[Dataset excerpts]
----------
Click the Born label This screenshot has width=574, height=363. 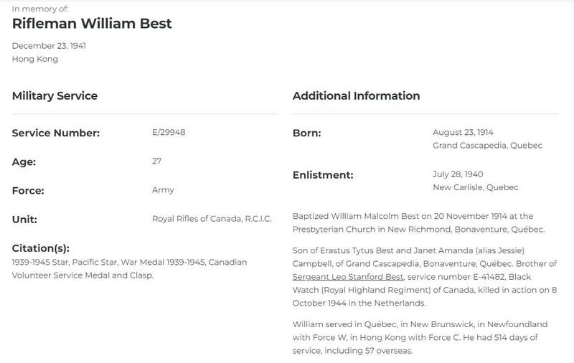click(x=307, y=133)
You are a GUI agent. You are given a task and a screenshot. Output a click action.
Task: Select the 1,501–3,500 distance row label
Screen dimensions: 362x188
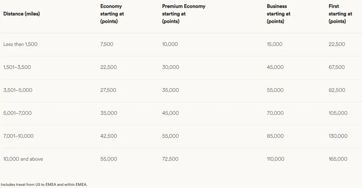pyautogui.click(x=17, y=67)

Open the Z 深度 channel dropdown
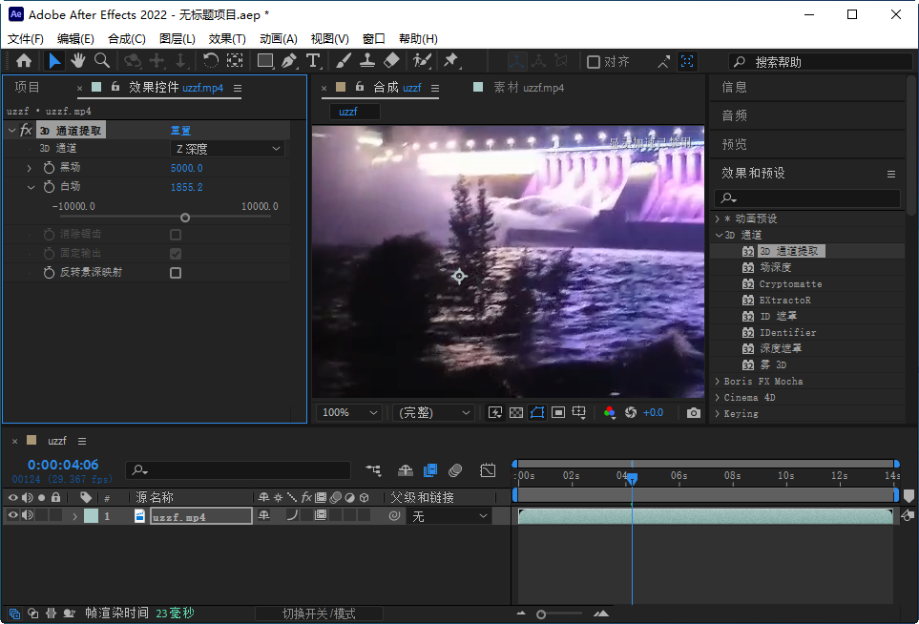tap(227, 149)
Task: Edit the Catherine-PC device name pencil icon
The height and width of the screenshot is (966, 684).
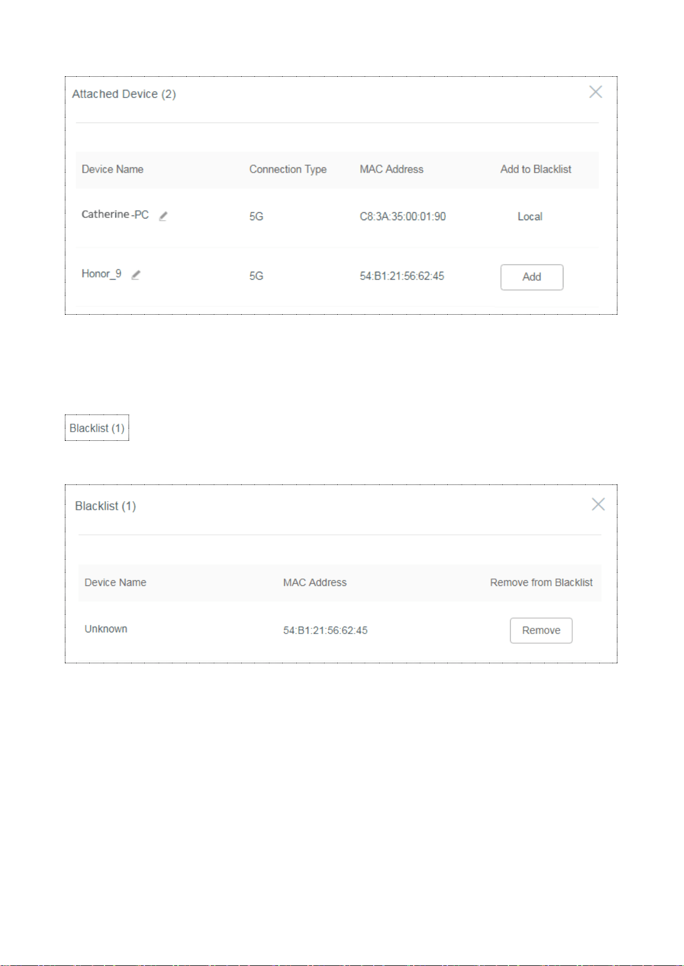Action: click(x=163, y=216)
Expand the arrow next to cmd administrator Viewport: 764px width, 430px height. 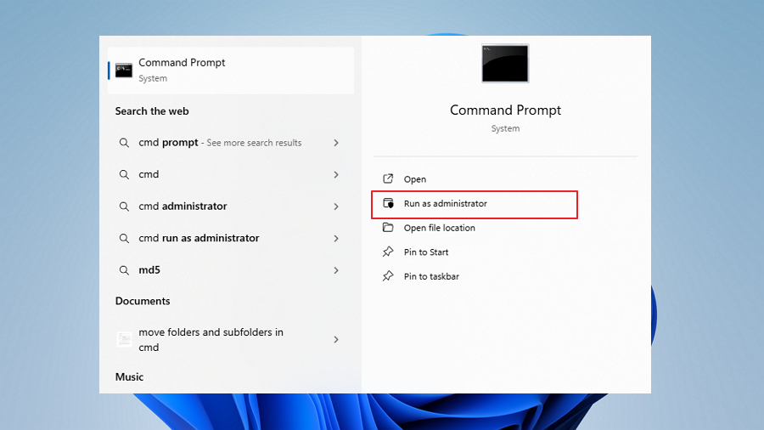tap(336, 207)
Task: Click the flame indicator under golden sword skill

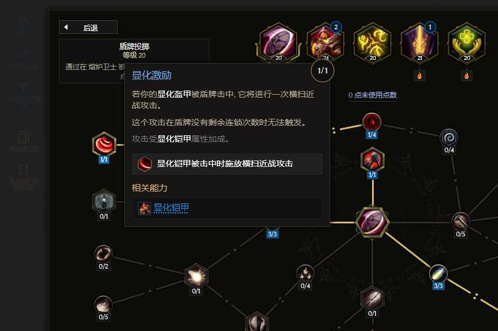Action: [420, 75]
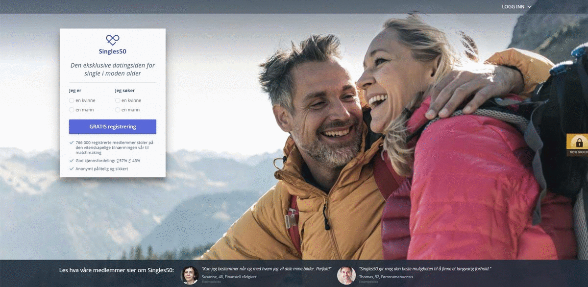
Task: Open the LOGG INN menu
Action: [513, 7]
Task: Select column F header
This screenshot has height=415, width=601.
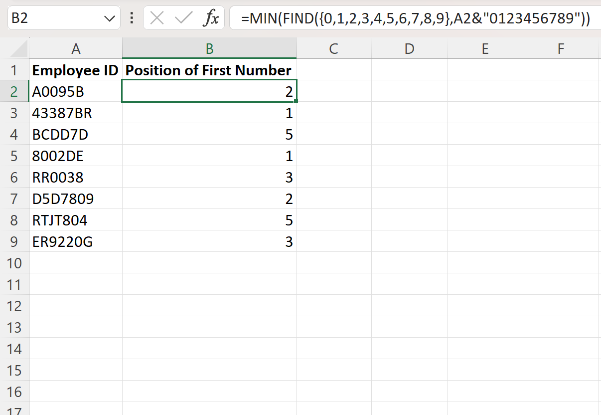Action: 561,48
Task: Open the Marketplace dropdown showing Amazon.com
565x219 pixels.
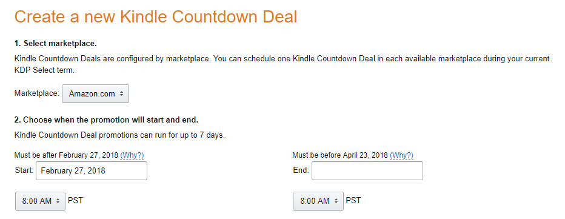Action: pos(95,94)

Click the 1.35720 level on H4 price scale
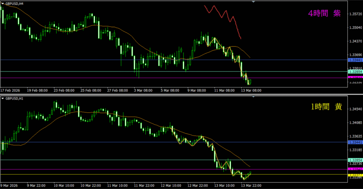(x=355, y=14)
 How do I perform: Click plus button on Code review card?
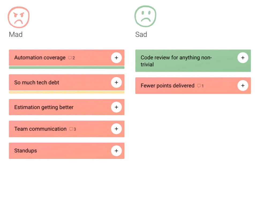[243, 58]
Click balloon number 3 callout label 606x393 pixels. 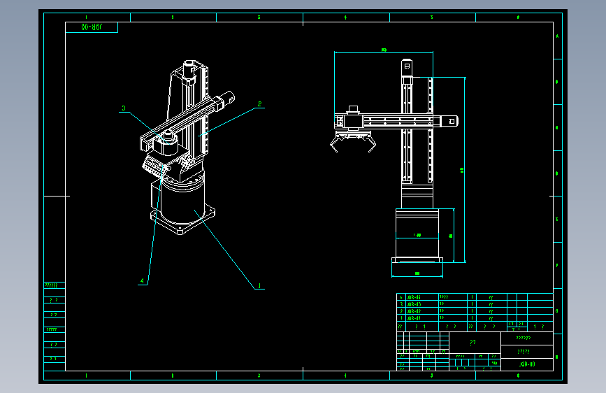click(x=124, y=108)
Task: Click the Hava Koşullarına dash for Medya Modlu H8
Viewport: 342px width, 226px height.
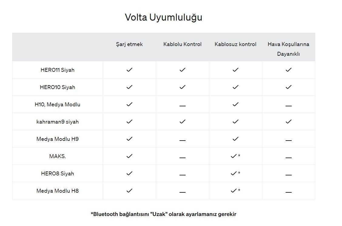Action: click(x=289, y=192)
----------
◆ **Work instructions**
Find every line of the data that includes the string "Select". Copy each of those lines.

◆ **Response to this exercise**
Task: Select the 1,501–3,500 distance row label
Task: Select column F header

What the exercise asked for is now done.